*What you will do*: The answer must reproduce all of the data below exactly and contain no images.

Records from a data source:
----------------------------------------

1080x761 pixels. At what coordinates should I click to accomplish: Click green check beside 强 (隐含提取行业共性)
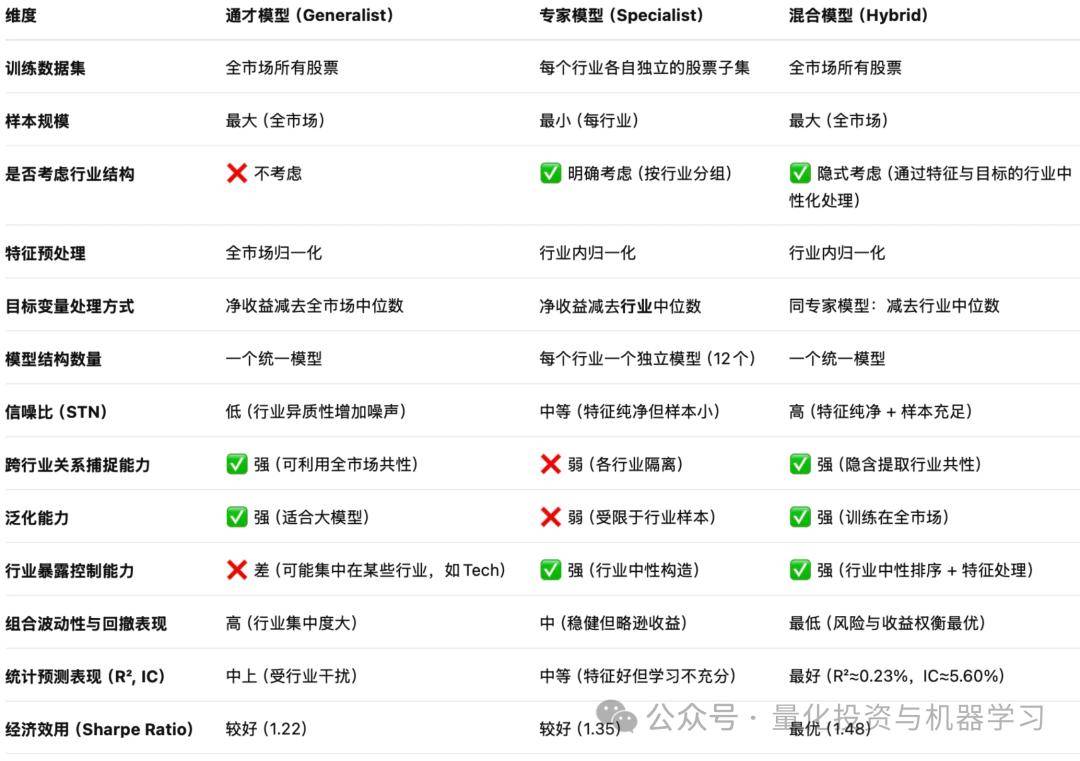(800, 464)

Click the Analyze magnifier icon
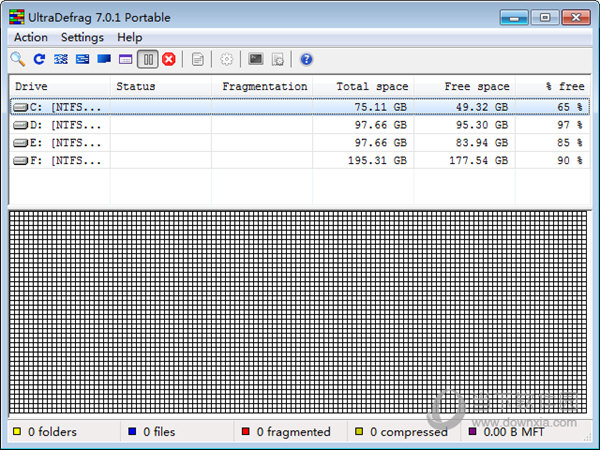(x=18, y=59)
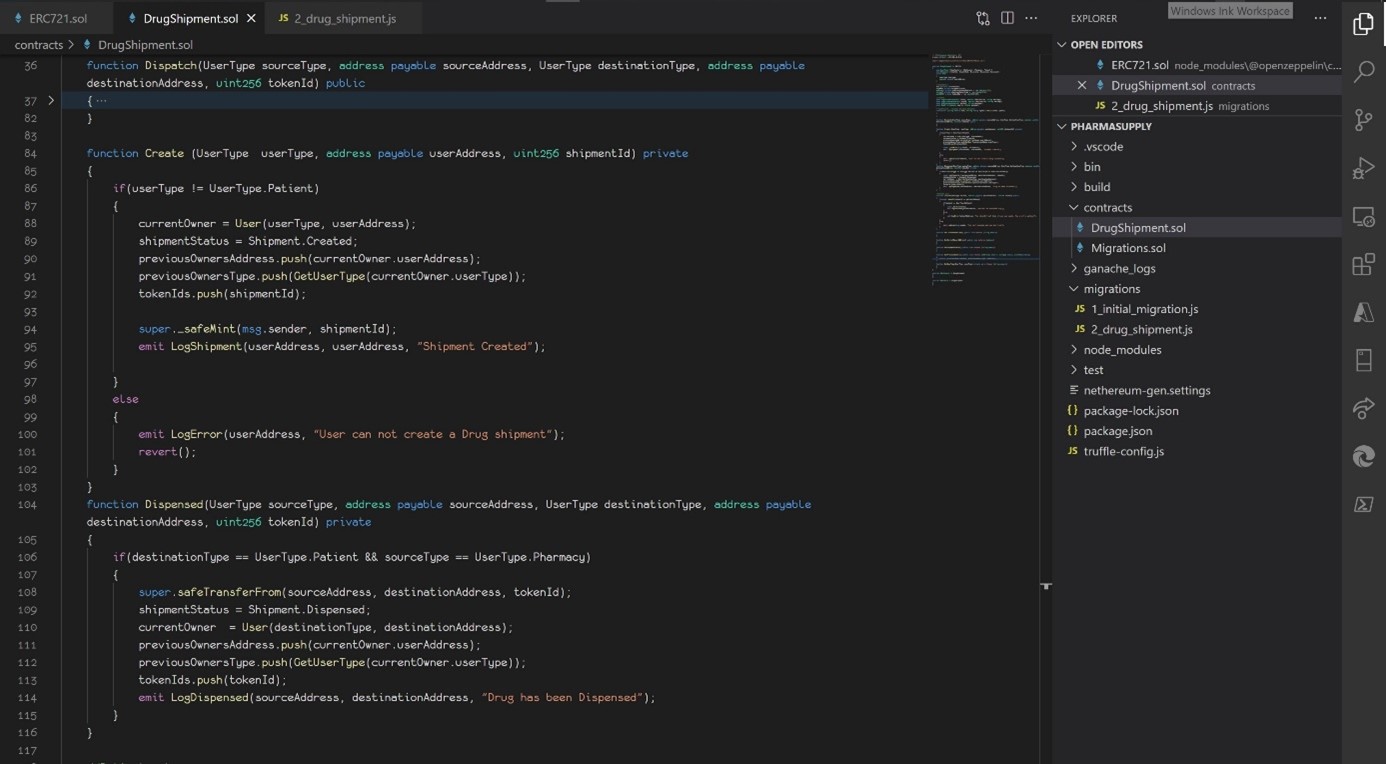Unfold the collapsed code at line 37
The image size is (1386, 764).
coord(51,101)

----------------------------------------

*Task response*:
1080x761 pixels. At what coordinates should I click to accomplish: Click green check beside 强 (隐含提取行业共性)
(800, 464)

Click the Analyze magnifier icon
(x=18, y=59)
Unfold the collapsed code at line 37
The image size is (1386, 764).
coord(51,101)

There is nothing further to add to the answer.